Treating opioid addiction with opioids — and right in the House of Corrections.
That's the imminent reality in Massachusetts with now seven sheriffs signing on to a pilot program to medically treat addicted inmates while they serve their sentences, instead of putting them through detox.
The ultimate cost is unknown, and they are expecting some issues.
"There will be attempts to divert this substance. It's clearly what we should expect," said Middlesex County Sheriff Peter Koutoujian.
Boston 25 News first reported on this plan eight months ago which is modeled after a similar program in Rhode Island.
>> Read more: Massachusetts jails preparing to give inmates methadone
Fort the Middlesex County Jail, bringing methadone and suboxone in enhances an addiction treatment program that's been in place the last four years. One that's dramatically reduced the number of high-risk inmates who re-offend.
The current program at the Middlesex County Jail relies on detox and injection of a long-acting, form of the drug naltrexone just before an inmate is released. Naltrexone reduces cravings for drugs and alcohol, giving released inmates a fighting chance to get back on their feet.
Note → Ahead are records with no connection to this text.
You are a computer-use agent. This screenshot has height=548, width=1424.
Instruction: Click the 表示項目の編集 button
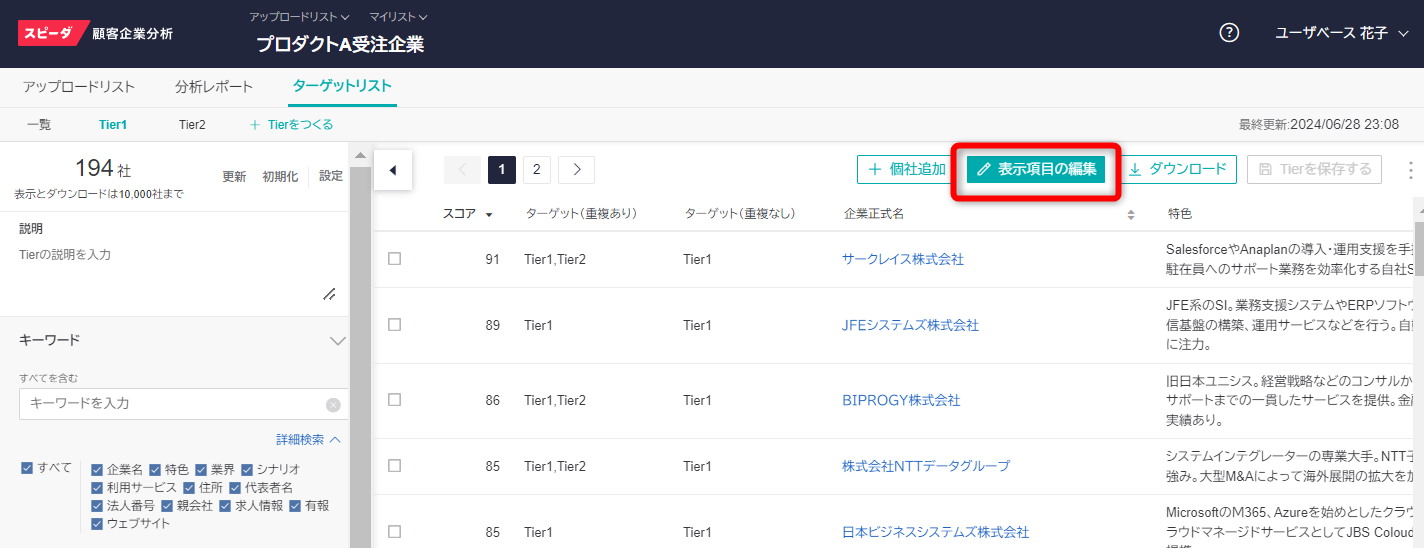click(x=1036, y=170)
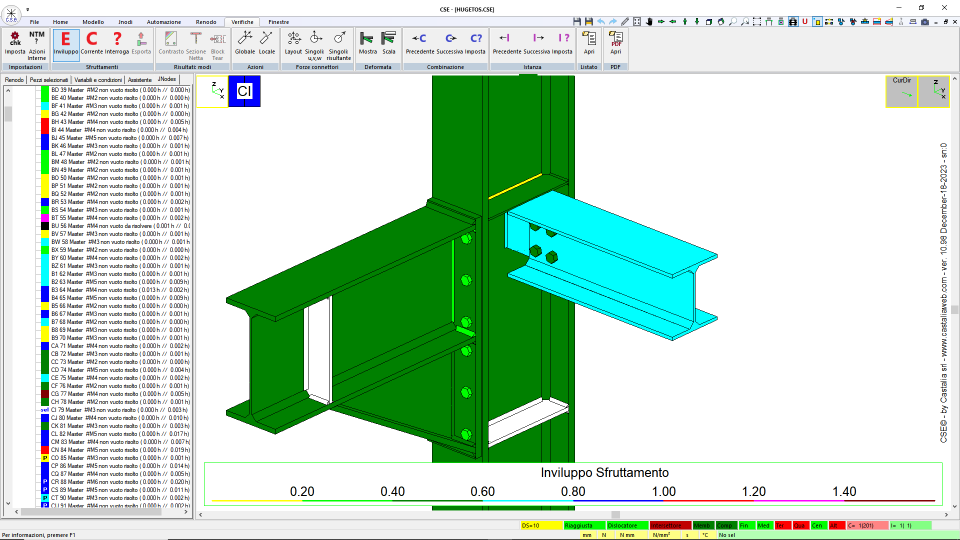Go to Successiva combinazione

coord(450,44)
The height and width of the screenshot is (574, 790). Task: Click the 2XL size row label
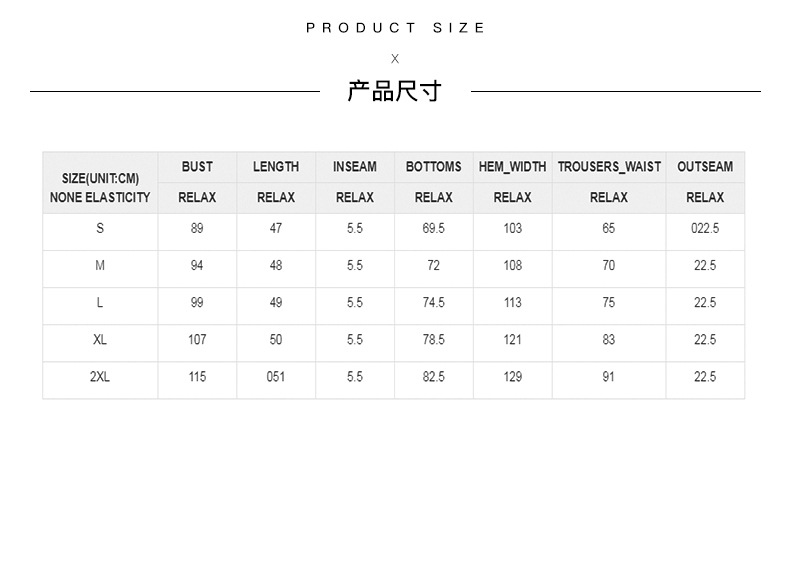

The controversy has to do with pharmacology. Naltrexone works by blocking opioid receptors. It has no potential for abuse.
Methadone and suboxone, on the other hand, are opioids.
So, why bring them in? The sheriff says it has to do with risk versus benefits. Continuity of care and further reductions in the number of inmates punching return tickets.
"We believe we will be able to control diversion as much as possible. The fact is we will not be able to stop it altogether, but for the greater good and the risk for security, we felt this was something important to move forward with," said Koutoujian.